Expressions commonly heard in SPAA include: “If you don’t edge, you won’t act out,” and, “One video is too many and twenty aren’t enough.”
AA members have a saying that’s just as true for many of us Sex and Porn Addicts: “If you hang around the barbershop long enough, sooner or later, you’re going to get your hair cut.” Many of us tell ourselves that we can control our edging behavior. Sure, we say, we can stare at that attractive person on the street; one sexual fantasy in bed at night; one sex scene in an R-rated movie; one social media photo; and so on.
Maybe we got away with one look, now and then, for a while. We tried to limit ourselves to the occasional edge like an alcoholic pushing away a second drink. But the time always came when we wanted that second drink. And because the first edge didn’t do serious damage, we thought a second couldn’t hurt. We found ourselves edging more and more, hungry for another high—a longer look, a racier photo, a more explicit video, until we reached the end of the road and broke our sobriety.
Some of us repeated this cycle, again and again, despite promises to ourselves and our partners that we’d stop for good this time. Anything could trigger our desire to edge. A breakup, losing a job, or even some great news, like getting a first date—or no reason at all. The causes might’ve been different but the result was always the same. We couldn’t stop edging even if we wanted to.
Fortunately, our experience brought us to one simple solution: if we don’t give in to the first edge, we’ll never act out.
Sounds almost too simple, doesn’t it? We shake our heads now when we think about the effort we wasted trying to resist the second “drink.” The mental backflips we performed to convince ourselves that another edge wouldn’t hurt, the shame and demoralization when we were proven wrong—it was all so draining.
Don’t give in to that first edge. Simple, but not easy. The bar is there in our mind, open for business, ready to serve up a sexual image or a fantasy for us to drink in at any time. Drying out isn’t a cakewalk, either. After all, we relied on edging for years to numb our pain, soothe our wounds, and escape from reality.
During the difficult “drying out” phase, we had to face sober living. Sometimes we felt the sun on us like never before; other times, we struggled to get out of bed. We paced, pulled our hair, and wrestled with anxiety. Resentments reared up from the past. Some of us felt we couldn’t make it through another day without a bit of relief brought by edging.

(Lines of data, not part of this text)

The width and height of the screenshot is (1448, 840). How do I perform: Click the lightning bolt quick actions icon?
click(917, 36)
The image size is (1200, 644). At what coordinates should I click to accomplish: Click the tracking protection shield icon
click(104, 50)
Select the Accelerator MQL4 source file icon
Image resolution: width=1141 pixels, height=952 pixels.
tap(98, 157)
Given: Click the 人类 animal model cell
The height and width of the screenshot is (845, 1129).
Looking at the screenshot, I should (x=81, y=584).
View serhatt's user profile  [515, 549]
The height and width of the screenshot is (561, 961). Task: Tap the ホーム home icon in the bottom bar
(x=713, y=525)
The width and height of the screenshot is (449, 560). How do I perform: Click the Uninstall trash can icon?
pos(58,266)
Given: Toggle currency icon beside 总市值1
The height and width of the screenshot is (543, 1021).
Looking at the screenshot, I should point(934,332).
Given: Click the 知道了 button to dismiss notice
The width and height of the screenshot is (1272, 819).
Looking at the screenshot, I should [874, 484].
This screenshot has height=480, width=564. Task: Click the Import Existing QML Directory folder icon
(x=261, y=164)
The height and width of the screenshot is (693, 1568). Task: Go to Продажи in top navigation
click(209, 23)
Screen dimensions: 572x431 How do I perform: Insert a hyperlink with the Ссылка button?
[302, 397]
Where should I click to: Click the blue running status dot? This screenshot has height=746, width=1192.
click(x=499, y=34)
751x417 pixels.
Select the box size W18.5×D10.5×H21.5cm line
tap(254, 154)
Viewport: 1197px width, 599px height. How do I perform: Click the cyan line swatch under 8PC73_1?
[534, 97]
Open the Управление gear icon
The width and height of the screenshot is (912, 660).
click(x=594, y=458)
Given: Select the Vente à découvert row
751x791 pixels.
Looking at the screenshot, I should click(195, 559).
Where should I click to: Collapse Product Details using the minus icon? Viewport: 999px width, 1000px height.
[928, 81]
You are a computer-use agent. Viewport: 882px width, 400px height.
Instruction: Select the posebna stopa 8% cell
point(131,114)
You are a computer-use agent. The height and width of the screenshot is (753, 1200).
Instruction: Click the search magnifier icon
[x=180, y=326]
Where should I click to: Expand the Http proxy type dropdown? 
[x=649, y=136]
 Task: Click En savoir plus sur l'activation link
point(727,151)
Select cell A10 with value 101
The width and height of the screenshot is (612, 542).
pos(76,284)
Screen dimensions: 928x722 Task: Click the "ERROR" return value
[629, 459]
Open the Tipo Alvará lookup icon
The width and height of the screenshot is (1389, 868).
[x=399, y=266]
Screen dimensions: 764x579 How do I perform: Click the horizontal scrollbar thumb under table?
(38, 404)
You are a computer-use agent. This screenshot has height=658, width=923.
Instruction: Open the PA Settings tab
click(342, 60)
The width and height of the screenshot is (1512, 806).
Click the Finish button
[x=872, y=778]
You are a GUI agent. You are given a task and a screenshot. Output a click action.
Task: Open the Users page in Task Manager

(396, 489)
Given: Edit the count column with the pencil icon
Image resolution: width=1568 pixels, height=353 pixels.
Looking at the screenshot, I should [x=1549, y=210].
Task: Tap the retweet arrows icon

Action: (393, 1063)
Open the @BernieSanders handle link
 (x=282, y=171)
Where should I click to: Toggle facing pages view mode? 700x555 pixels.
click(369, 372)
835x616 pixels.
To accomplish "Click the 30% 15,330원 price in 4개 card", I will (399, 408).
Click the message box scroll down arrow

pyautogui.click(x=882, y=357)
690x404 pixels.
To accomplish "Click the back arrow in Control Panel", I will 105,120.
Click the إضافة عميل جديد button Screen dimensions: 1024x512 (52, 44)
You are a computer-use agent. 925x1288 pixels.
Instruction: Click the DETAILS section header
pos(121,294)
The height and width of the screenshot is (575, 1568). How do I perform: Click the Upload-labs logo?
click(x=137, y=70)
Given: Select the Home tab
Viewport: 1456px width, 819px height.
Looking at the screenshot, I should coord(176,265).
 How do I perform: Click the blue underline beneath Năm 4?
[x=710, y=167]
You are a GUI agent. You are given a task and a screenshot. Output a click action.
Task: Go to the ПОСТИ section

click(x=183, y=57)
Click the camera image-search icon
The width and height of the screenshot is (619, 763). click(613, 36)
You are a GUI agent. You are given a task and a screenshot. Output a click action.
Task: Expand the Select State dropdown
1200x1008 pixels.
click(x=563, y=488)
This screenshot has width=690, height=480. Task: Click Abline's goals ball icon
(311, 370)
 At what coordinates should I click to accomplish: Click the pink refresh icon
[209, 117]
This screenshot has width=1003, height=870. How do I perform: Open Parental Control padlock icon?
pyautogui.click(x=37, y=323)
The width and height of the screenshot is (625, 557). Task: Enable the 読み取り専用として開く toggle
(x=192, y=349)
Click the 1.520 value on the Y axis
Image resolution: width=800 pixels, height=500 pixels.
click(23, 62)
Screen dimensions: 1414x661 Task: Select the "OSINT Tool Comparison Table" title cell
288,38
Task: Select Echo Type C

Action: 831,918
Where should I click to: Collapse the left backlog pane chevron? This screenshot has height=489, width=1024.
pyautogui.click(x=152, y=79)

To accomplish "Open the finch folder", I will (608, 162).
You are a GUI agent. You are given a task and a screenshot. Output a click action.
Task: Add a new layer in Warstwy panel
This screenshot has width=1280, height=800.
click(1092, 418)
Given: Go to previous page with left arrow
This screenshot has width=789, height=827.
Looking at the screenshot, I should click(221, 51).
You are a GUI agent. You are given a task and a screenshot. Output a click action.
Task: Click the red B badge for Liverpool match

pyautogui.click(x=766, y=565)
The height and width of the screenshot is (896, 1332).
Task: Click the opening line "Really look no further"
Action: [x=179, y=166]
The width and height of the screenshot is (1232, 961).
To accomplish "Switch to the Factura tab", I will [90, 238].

We feared we might be missing out on something if we didn’t edge, didn’t grab that extra look. Just one, of course.
So, how do we avoid edging? First, we stop fighting it, because our experience has taught us that we are just as powerless over edging as we were over sex and pornography. Fighting it doesn’t work for us. Instead, we admit our powerlessness over edging and ask our higher power to take it from us.
We nip the problem in the bud by immediately picking up the tools of the program when we feel the desire to edge. We pray to our higher power, call a fellow member, attend a meeting, work our Steps, or go somewhere we can’t act out. Each time we choose a contrary action, it’s easier the next time to give our desire to edge up to our higher power. It becomes our way of life.
We found that one day of edging sobriety leads to another. The more edging sobriety we have, the less we feel the desire to edge. Meaning we can now connect with our loved ones and embrace reality. We grocery shop without giving ourselves whiplash from staring at attractive shoppers. We fall asleep without fantasies keeping us awake. We breathe more freely and think more clearly and give ourselves a chance to live our best lives.
Hang in there, and don’t give in to the first edge. Many of us now have months and years of edging sobriety. We are all amazed that our higher power is doing for us what we could not do for ourselves.